Women are showing more enthusiasm for graduate management education than their male counterparts in the Chinese mainland, though the business world is still heavily dominated by men, the organizer of the Graduate Management Admission Test (GMAT) told the Global Times.
"In 2011, more than 64 percent of people sitting for the GMAT exam were women in the Chinese mainland, while the proportion was 48 percent in Hong Kong and 41 percent globally," Dr David A. Wilson, President and Chief Executive Officer of the US-based Graduate Management Admission Council, told the Global Times.
The 64-percent proportion of female test takers is the second highest in the world.
In 2009, the GMAC report showed that 40 percent of its GMAT takers were women, while the proportion of women applicants stood at about 55 percent in the Chinese mainland.

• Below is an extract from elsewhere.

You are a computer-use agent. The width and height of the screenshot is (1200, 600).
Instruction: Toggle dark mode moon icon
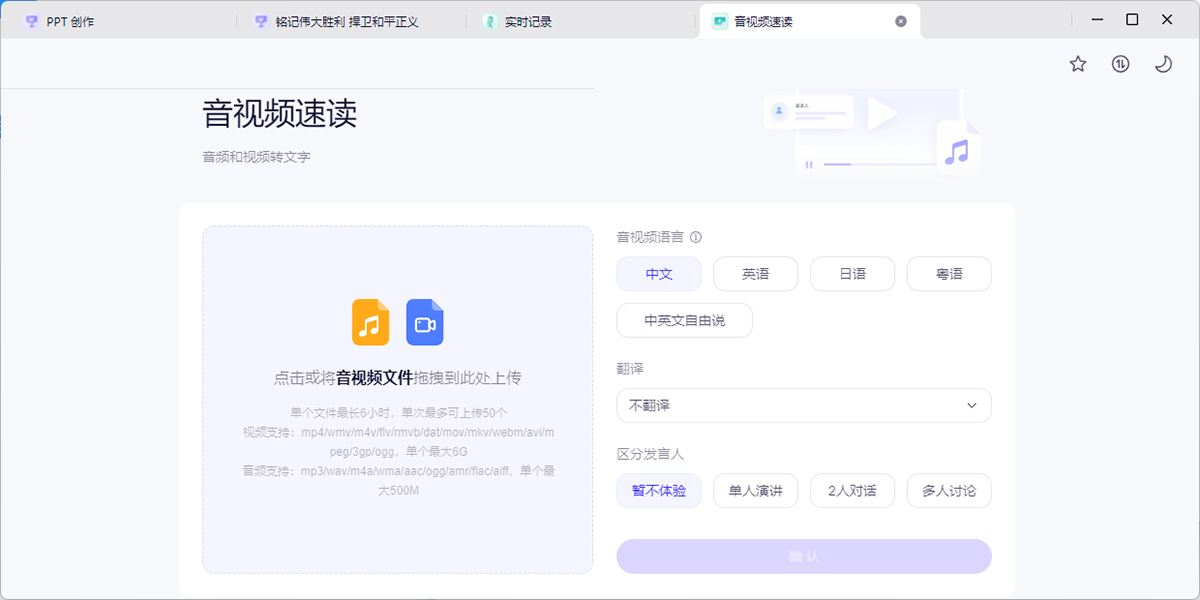coord(1163,64)
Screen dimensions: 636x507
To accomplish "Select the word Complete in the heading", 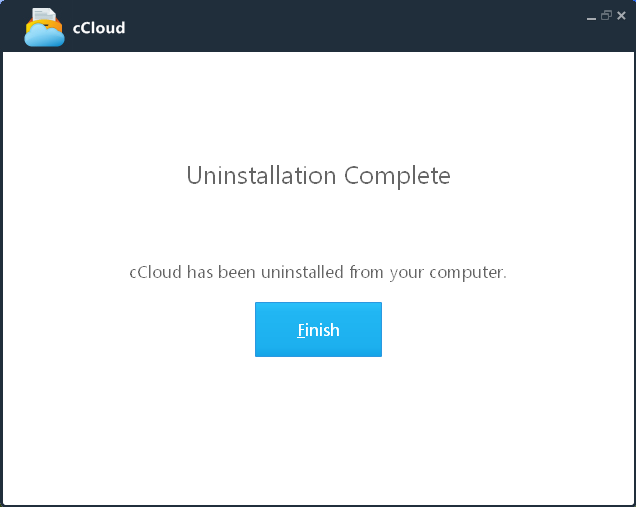I will [x=398, y=176].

The GMAT is a computer-adaptive standardized test for measuring aptitude to succeed academically in graduate business studies. Business schools use the test as a criterion for admission into graduate business administration programs.
"The women taking the test in the Chinese mainland are younger than the average. The majority are 21 and 22 years old, and they are looking to go into one-year master's programs compared to two-year MBA," said Dr Wilson.
"The two-year MBA usually starts when you are 26 or 27, and that will take you to 28 or 29 when you graduate. So that's why a dramatic growth in China has come to the young ladies who are looking to go to one-year master's programs and begin work earlier," Dr Wilson noted.
According to statistics from the GMAC, in the Chinese mainland, the number of GMAT test takers has tripled from 10,000 to more than 30,000 over the last five years, accounting for 12 percent of the global applicants in 2011. If calculated on the basis of citizenship, Chinese test takers take up 16 percent of the total number of applicants in 2011.